When kids are young, it’s easy to see them brimming with confidence. They’re often proud of themselves for accomplishing small tasks (and well they should be!) But as we age, it can be difficult to maintain those self-love feelings.
For a variety of reasons, including an increased use of social media, many of us are more and more affected by what others think of us. But healthy self-esteem is when we look at the people around us but don’t think of ourselves as any better or worse than anyone else. It’s also about loving yourself from the inside out. The kind of love that allows you to say that you are proud of who you are.
Here are a few simple ways you can help foster that feeling of love and pride in your child.

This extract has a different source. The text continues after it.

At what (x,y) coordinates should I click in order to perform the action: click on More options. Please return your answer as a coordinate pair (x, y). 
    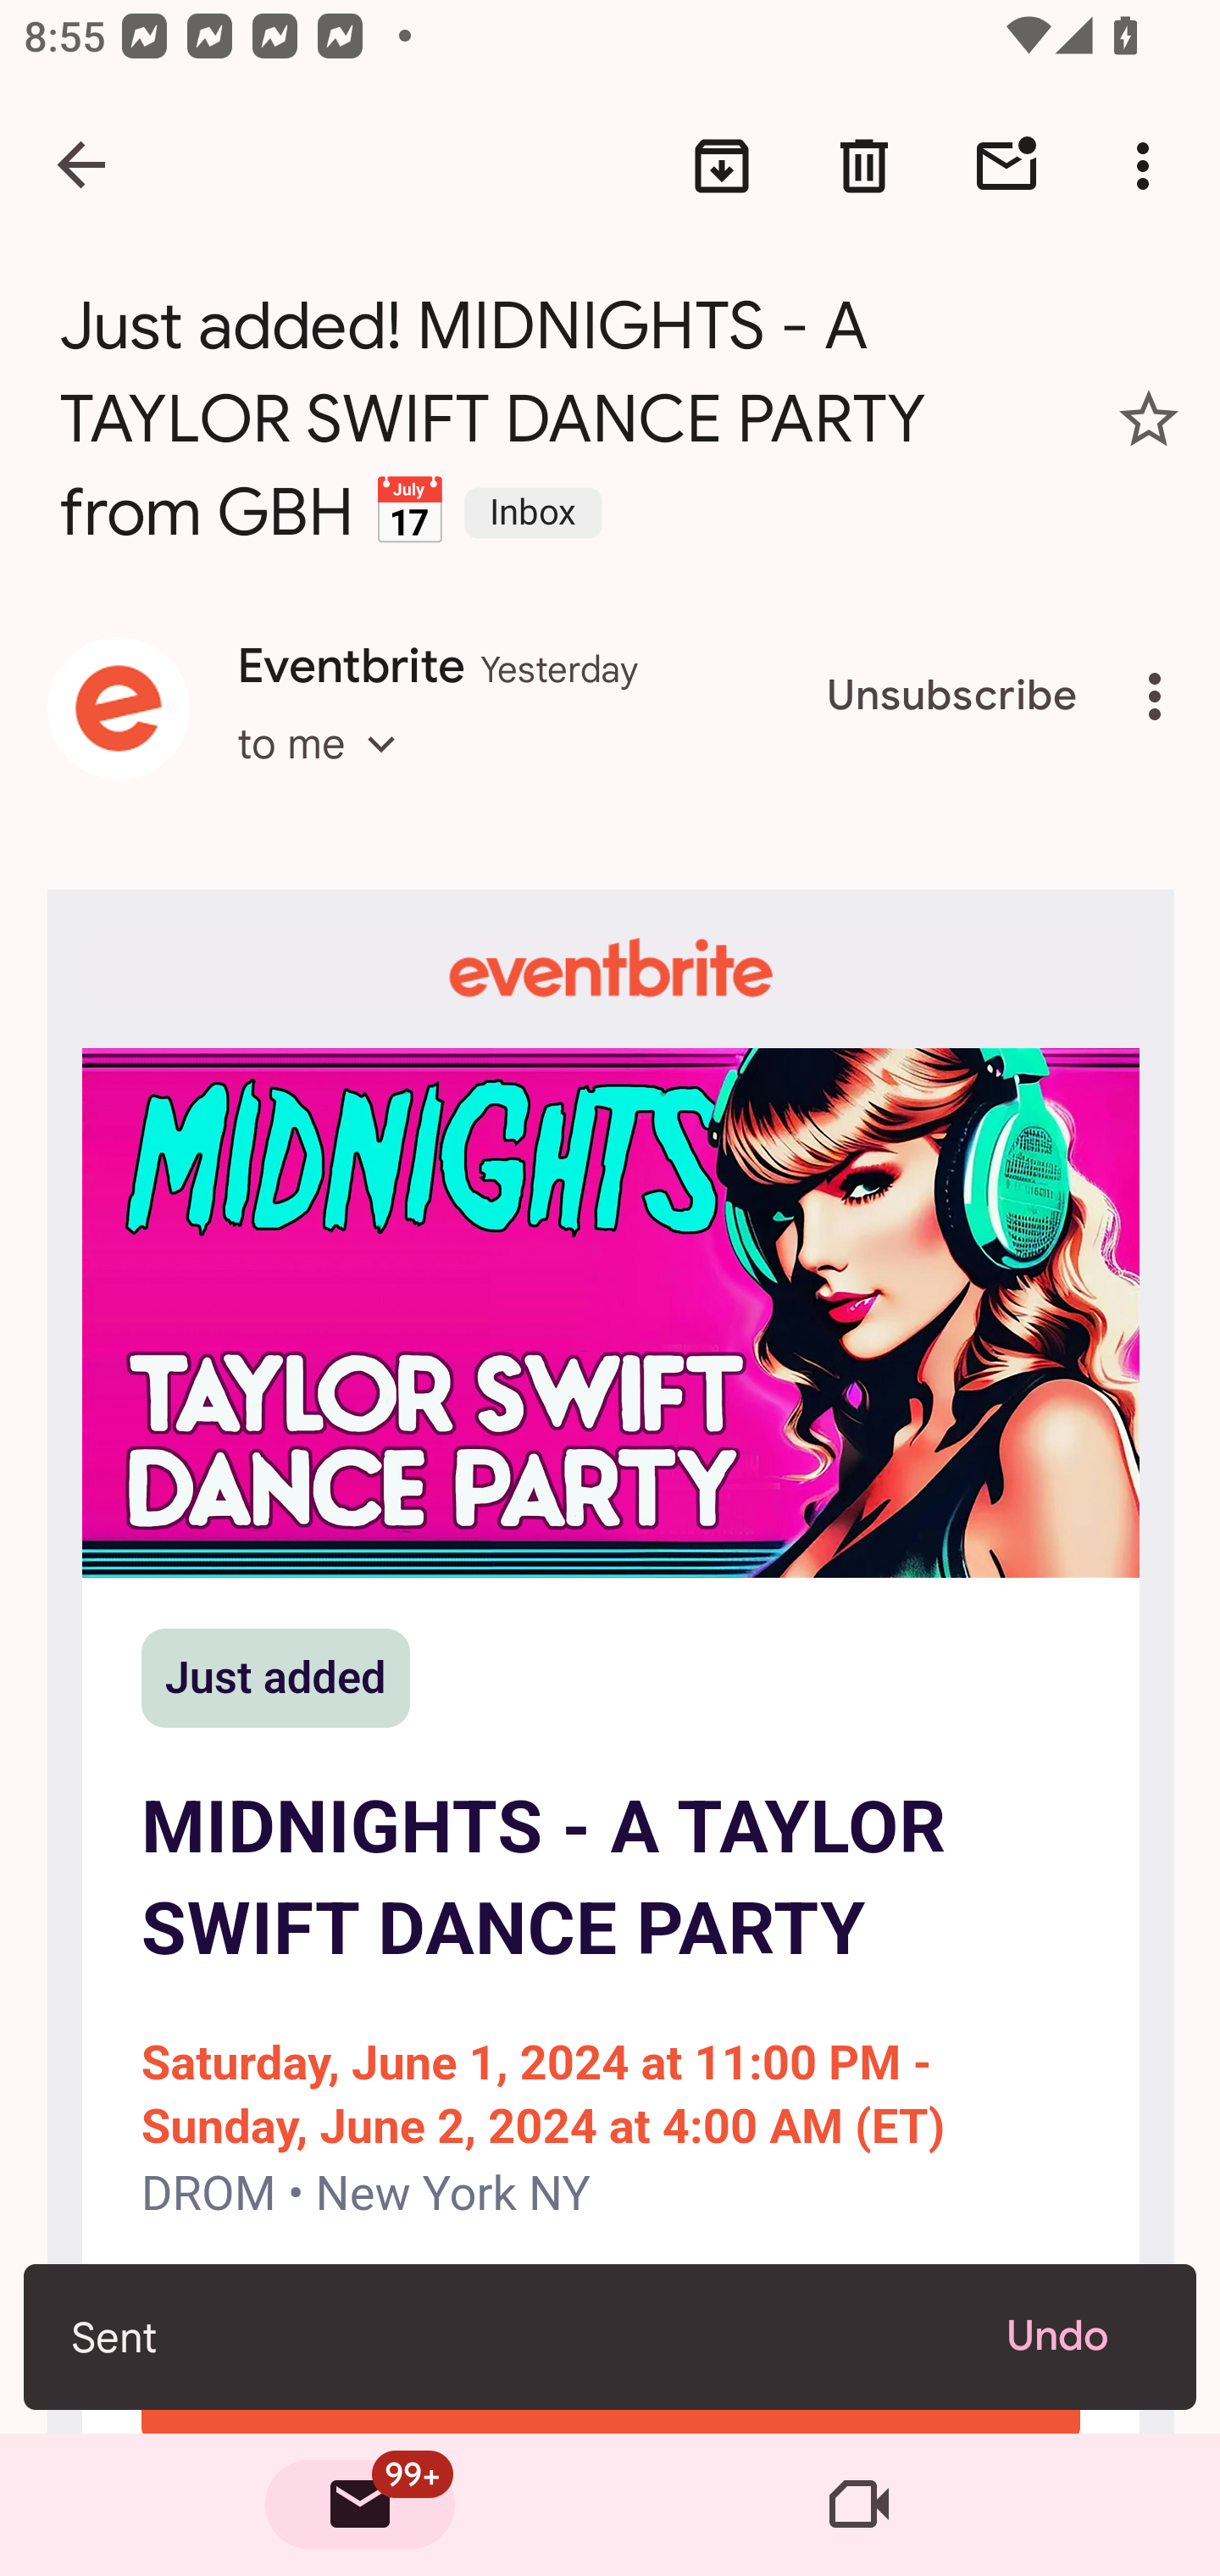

What do your children hear and see when you’re standing in front of your mirror? Do they hear you say, I look terrible in this? Or do they hear you say, I like the colour of my shirt against my skin? On other occasions, do they hear you say, I’m so clumsy, I’m always spilling things? Or do they hear you say, Oops, I’ll get a rag to clean this up? Keep in mind that your children are listening and watching even when you think they aren’t.
Separate the Deed From the Doer
As cliché and obvious as this may sound, it is very important to remember that even when your child behaves badly, he or she is not ‘bad.’ In fact, even when he or she behaves well, try not to say that he or she is a ‘good’ boy or girl. When you are happy or proud or when you are angry or disappointed, comment on the behaviour that has made you feel this way. So, instead of saying, You weren’t good for mommy today, say, When you don’t share with your brother, I feel disappointed.
Choose Your Words Carefully
Even with the best of intentions, there are times when parents use demeaning words or label their children in a way they regret later. Comments such as you’re so selfish, don’t be lazy, and one of the most regrettable, what’s wrong with you? Even though we may slip up from time to time, it’s our responsibility not to demean or use words that will make our children feel put down. It’s our responsibility as parents not to call our children names.
Sit With Your Children While They Watch Television
Watching any program with your child is important but in relation to this topic, especially when they are watching popular programs that perpetuate society’s infatuation with perfection. By watching with them, you can comment and ask questions that will help them to evaluate what they are watching and how they are being influenced.
Make Family Their Foundation
If a child feels that his or her family is working together as a team, that people care about one another, treat each other respectfully and help each other out with responsibilities, that child is more likely to feel a sense of security and belonging. He or she will feel an overall sense of well being, loving others and will be more likely to feel good about him or herself.